Esaminando, dunque, attentamente il suo pensiero profondo e complesso, ci chiediamo: in che senso Qoelet invita alla gioia? È evidente che qui non si ha a che fare con massime di sapore epicureo o con ritornelli proverbiali scontati: «Mangiamo e beviamo perché domani moriremo», come in Is 22,13, ripreso da 1Cor 15,32. Quella a cui egli ci invita non è la gioia che proviene da un ricco pranzo! Sembra, invece, che in essa ci sia dato di toccare l’espressione più bella della spiritualità dell’autore, che proprio in tali inviti condensa la sua più squisita offerta di sapienza. Alla luce di questi testi, infatti, Qoelet ci si rivela non come un pessimista, tetro e triste, ma come un uomo ben solido, delicatamente spirituale e ricco di umorismo, il quale, sapendo godere dei piaceri e della bellezza che questa vita può e sa offrire, proprio in questo modo assapora il gusto della sapienza (sapienza da sàpere = sentire il piacere; cf. Qo 2,9-10). Vi è gioia e gioia! Vi è piacere e piacere! Occorre affinare l’arte del discernere e poi cogliere e assaporare le gioie fugaci, ma purissime, che ogni giorno e in ogni tempo Dio concede sotto il sole. Qoelet ha fatto esperienza di piaceri e di divertimenti che lo hanno disgustato (Qo 2,1-3). Lo disgustano i banchetti in cui non si mangia al tempo dovuto, ma sregolatamente e per gozzovigliare (Qo 10,16-17). Risate sguaiate e senza senso, divertimenti rumorosi, droghe, «estasi» da discoteca, eccitazioni e ubriacature di ogni genere, non sono questi – ieri come oggi – dei tentativi di evadere dalla realtà, che, così com’è, non viene accettata?
Alla luce di queste massime si coglie una qualità e una sfumatura tutta particolare di gioia, che solo chi ha già un certo allenamento spirituale riesce ad apprezzare. In fondo, tutte le riflessioni di questo libro sono finalizzate a orientare il lettore a percepire questo certo buon gusto. L’offrire orientamenti per il discernimento accomuna Qohelet ai maestri antichi, che avevano già insistito, da parte loro, perché si imparasse a trascendere le apparenze, si avesse pazienza a esprimere giudizi, si sapesse attendere la fine di una cosa prima di valutarla (cf. Qo 7,8-10). «Anche fra il riso il cuore prova dolore – leggiamo in Pr 14,13 – e la gioia può finire in pena». In altri termini, la gioia di cui parla Qoelet, anche se è quella più concreta e semplice che si può trarre dal mangiare e il bere preso a suo tempo per il sostentamento, o dal piacere del rapporto coniugale con cui si stringe a sé la propria sposa o il proprio sposo, è una gioia seria, che fa sorridere, ma non ridere sguaiatamente. Si tratta di una gioia e di un piacere intimi del cuore: un’arte di vivere bene, nella condivisione con gli uomini.

━━━━━━━━━━━━━━━━

Esercizi>
1 - Nel testo su Qoelet e la gioia, in quali passi biblici compare la massima «Mangiamo e beviamo perché domani moriremo»?
2 - Estendi il testo su Qoelet e la gioia a partire dalla sua ultima frase.

Materiale raccolto>
━━━━━━━━━━━━━━━━

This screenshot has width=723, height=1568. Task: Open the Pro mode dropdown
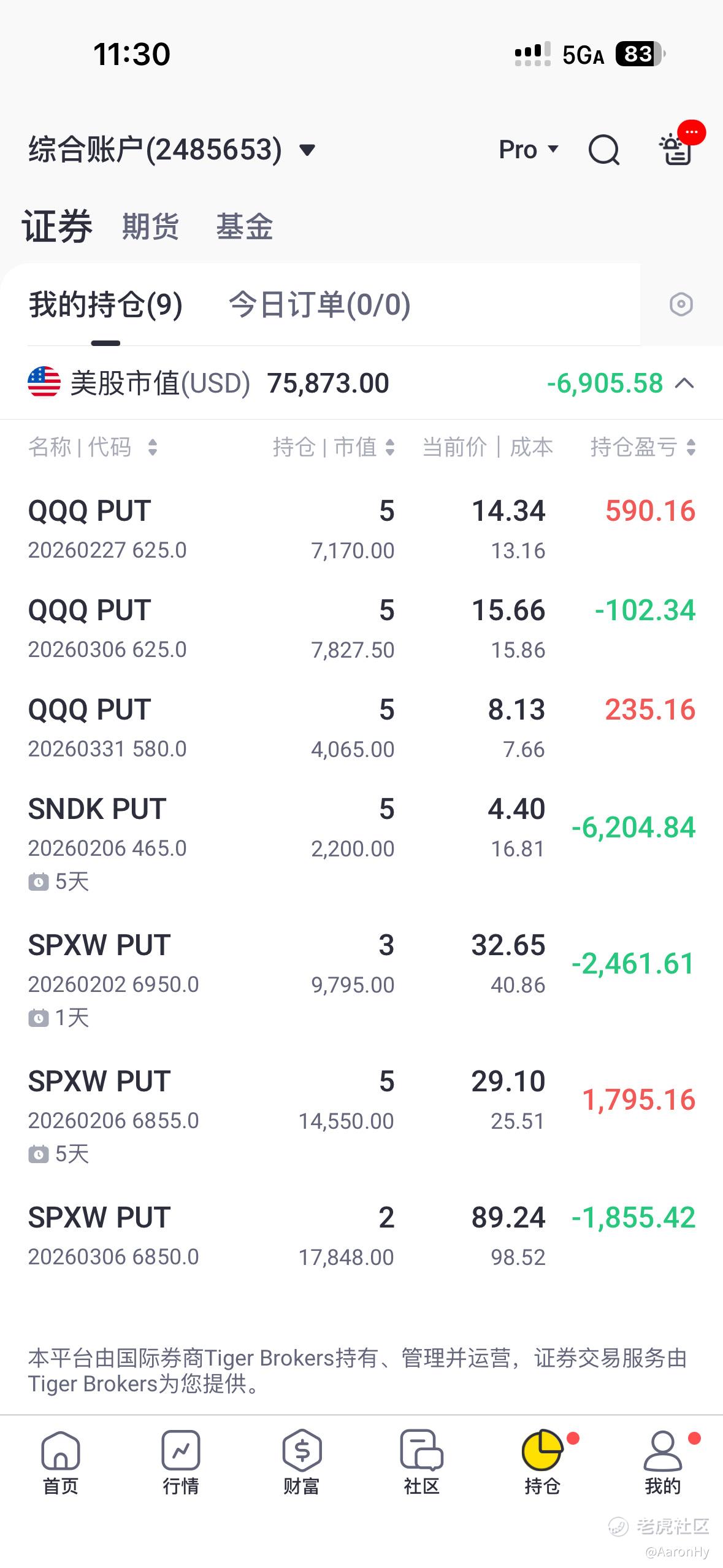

━━━━━━━━━━━━━━━━

Soluzioni>
1 - In Is 22,13, ripresa da 1Cor 15,32.

2 -
Si tratta di flebili spiragli di luce, dai quali lasciarsi inondare nel tempo in cui Dio li concede.
«C’è un tempo per piangere e un tempo per ridere» (Qo 3,4); c’è il «giorno triste» in cui è impossibile stare allegri e si deve riflettere (Qo 7,14). La gioia, infatti, non va idolatrata e cercata ovunque, anche dove essa è impossibile (Sir 7,34; Rm 12,15; 1Cor 12,26). Ma non si devono sciupare le occasioni che la rendono possibile, sapendo che è fragile, come un tenero fiore che sboccia nel deserto della vita, e perciò è un dono prezioso da accogliere con timore dalle mani di Dio, di cui approfittare.
È importante rilevare bene il luogo, il momento e il modo in cui essa germoglia. La gioia, come un fiore o un filo d’erba tra le zolle di terra, spunta silenziosamente tra la lucida consapevolezza degli affanni e dei dolori quotidiani, che risultano non essere altro se non uno sforzo inutile, un inseguimento del vento. In punta di piedi essa si affaccia e fa capolino nella percezione della nostra vita, mentre ci afferra la coscienza del limite prodotto dalla morte, che tutto vanifica, e da cui verremo sorpresi all’improvviso, e dopo la quale non si sa cosa avverrà. Le nostre gioie affiorano negli istanti attuali vissuti intensamente qui e adesso, lasciandosi alle spalle, senza rimpianti, le macerie di una vita ormai trascorsa, finita, perduta, eppure recuperata e ancora presente alla nostra memoria, come una materia, appunto, che in segreto plasma la gioia. Il sapiente sa che nulla di ciò che è stato vissuto può andare perduto, dal momento che «Dio ricerca ciò che è già passato» (Qo 3,15) Perciò: essa finisce oggi, hic et nunc, tra la memoria del passato e il pensiero dei molti giorni tenebrosi che ci aspettano nel futuro (Qo 11,8), che saranno terribili.
Se con lucida consapevolezza, però, li sapremo assumere anticipatamente, essi non ci sorprenderanno al loro arrivo, trovandoci impreparati. La morte che viene, se è liberamente accettata e assunta, è stimolo a vivere con pienezza la parte di gioia che oggi ci viene concessa sotto il sole.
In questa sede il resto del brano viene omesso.